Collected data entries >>
%%

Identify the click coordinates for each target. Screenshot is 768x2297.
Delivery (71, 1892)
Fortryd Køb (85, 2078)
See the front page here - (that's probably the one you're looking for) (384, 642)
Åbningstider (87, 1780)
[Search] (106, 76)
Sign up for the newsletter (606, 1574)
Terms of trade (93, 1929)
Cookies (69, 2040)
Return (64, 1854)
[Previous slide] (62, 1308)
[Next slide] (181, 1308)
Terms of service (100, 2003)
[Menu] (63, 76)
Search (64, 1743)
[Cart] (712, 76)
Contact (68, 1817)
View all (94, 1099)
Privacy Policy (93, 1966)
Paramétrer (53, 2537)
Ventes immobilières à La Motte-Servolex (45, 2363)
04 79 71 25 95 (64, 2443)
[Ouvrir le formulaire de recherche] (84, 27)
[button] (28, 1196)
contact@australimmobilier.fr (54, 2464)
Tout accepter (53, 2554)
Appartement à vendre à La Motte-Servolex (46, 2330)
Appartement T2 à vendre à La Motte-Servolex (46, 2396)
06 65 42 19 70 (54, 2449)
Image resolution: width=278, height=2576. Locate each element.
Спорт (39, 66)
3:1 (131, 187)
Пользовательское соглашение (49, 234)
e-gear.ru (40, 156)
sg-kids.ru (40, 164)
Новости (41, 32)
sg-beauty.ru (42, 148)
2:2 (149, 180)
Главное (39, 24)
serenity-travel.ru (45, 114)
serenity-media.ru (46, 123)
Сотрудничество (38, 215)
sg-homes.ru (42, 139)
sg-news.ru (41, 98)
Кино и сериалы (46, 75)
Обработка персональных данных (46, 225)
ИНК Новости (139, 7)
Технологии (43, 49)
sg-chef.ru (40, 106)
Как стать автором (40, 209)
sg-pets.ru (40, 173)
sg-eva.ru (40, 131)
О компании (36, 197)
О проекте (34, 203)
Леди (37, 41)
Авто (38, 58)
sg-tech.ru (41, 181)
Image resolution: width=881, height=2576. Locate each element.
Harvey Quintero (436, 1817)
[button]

%%

Problem to solve >>
Return, from the data above, each line in which the string "Motte" appears.

Answer for the task >>
Ventes immobilières à La Motte-Servolex (45, 2363)
Appartement à vendre à La Motte-Servolex (46, 2330)
Appartement T2 à vendre à La Motte-Servolex (46, 2396)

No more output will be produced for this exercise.